Die lineare Zeit, wie wir sie kennen, kann nicht ins Endlose fortgeführt werden.
Die Zeit ist wie die Haut einer gehäuteten Schlange. Ihr fortlaufender Vollzug bedeutet zugleich ihr unaufhaltsames Verschwinden im scheinbaren „Nirgendwo“.

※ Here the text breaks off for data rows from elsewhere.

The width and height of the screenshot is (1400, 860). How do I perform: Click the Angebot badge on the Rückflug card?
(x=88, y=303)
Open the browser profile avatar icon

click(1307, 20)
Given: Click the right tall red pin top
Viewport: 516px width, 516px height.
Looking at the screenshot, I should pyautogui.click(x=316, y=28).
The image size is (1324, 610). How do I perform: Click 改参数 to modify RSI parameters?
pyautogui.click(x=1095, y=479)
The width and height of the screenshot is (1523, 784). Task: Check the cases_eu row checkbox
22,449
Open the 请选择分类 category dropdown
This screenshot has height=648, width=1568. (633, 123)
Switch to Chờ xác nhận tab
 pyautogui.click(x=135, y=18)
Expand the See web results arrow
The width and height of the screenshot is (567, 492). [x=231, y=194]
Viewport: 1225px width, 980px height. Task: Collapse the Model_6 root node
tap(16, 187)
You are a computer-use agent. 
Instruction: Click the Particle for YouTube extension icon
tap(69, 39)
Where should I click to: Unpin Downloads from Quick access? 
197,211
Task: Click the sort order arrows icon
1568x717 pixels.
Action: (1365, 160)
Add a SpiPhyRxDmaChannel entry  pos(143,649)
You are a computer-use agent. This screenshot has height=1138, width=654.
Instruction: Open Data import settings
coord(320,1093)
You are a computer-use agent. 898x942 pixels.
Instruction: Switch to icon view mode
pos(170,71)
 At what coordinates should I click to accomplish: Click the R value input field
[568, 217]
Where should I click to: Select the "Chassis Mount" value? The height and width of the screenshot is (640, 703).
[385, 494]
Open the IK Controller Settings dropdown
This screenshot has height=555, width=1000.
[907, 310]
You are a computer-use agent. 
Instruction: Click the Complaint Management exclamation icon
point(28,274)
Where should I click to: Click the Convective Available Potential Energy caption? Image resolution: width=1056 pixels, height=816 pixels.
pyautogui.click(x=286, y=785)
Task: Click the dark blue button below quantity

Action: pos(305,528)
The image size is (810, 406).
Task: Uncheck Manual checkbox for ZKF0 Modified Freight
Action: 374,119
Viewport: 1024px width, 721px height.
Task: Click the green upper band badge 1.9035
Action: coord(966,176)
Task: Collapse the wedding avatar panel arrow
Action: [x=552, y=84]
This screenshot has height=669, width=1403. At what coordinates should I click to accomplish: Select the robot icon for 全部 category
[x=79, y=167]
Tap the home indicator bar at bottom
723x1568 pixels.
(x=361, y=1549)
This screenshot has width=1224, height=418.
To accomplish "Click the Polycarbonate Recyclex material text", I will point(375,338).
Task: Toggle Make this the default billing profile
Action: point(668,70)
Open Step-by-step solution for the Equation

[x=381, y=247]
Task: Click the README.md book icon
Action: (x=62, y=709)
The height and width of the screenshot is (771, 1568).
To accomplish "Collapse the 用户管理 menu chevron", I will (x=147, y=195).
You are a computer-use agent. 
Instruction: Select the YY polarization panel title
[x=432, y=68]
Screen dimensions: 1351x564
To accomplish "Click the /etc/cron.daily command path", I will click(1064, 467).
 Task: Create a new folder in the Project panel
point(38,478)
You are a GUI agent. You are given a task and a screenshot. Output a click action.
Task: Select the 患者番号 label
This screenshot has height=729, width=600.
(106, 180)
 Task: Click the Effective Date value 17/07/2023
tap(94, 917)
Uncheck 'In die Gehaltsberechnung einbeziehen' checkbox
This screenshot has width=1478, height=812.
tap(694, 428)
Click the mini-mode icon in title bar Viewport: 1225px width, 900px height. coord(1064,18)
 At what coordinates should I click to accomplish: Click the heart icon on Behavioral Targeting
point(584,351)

Wir sehnen uns mit allen unseren Kräften nach einer Zeitlichkeit, in der alles bis ins letzte Glied im Ganzen erhalten bliebe und in einer geläuterten Form sichtbar zugänglich wäre, während alle Bedrängnis als solche verschwände und im Lichte einer höheren Wertsetzung betrachtet werden kann. Dann würden wir, nicht mehr dem Zeitstrom unterworfen, ewig leben, im Wechsel dessen, was ewig zugleich ist. Warum ist es nicht so? Warum hält uns gleichsam ein missgünstiger Dämon in seinen Klauen und betrügt uns, uns am laufenden Band foppend und uns immer von Neuem Dauer und Beständigkeit vorspiegelnd, um unseren Gewinn und unser Leben? Das bloße Vergehen der Zeit scheint unser größtes Unglück, ja der Kern allen Unglücks zu sein. Zugleich aber werden wir immer wieder darauf hingewiesen, dass alles scheinbar Vergangene als Ganzes bis in jede Einzelheit in allen unseren Produkten und Widerfahrnissen real ist. Die Gegenwart ist ebenso in unsere Vergangenheit eingegliedert wie die Vergangenheit in unsere Zukunft. Wir entdecken unsere Vergangenheit in unseren Erzeugnissen wieder, auch dann, wenn wir uns nicht an sie erinnern. Warum hat der uns foppende Dämon sie von uns abgekoppelt? Warum erinnern wir uns lediglich bruchstückhaft? Warum können wir den Zusammenhang zwischen den Ereignissen nicht selbstständig wiederherstellen, was vielleicht möglich wäre, gäbe es eine durchgehende Kausalität, auch im Hinblick auf unsere geistige Aktivität. Was, so können wir uns fragen, hält in uns die Illusion einer Getrenntheit von unserer zeitlichen Ganzheit aufrecht und teilt unsere Existenz in verschiedene Zeit-Räume auf? Die Antwort könnte sein, dass unser Leben – und nicht nur unser Leben, sondern die gesamte materielle, im ständigen Umbruch verhaftete Welt –, mit Fehlern und Unzulänglichkeiten behaftet ist, die so nicht sein sollten und keinen Bestand haben können. Sie bedürfen einer Klärung und Entwicklung und können erst nach dieser in einem gereinigten Ganzen erscheinen.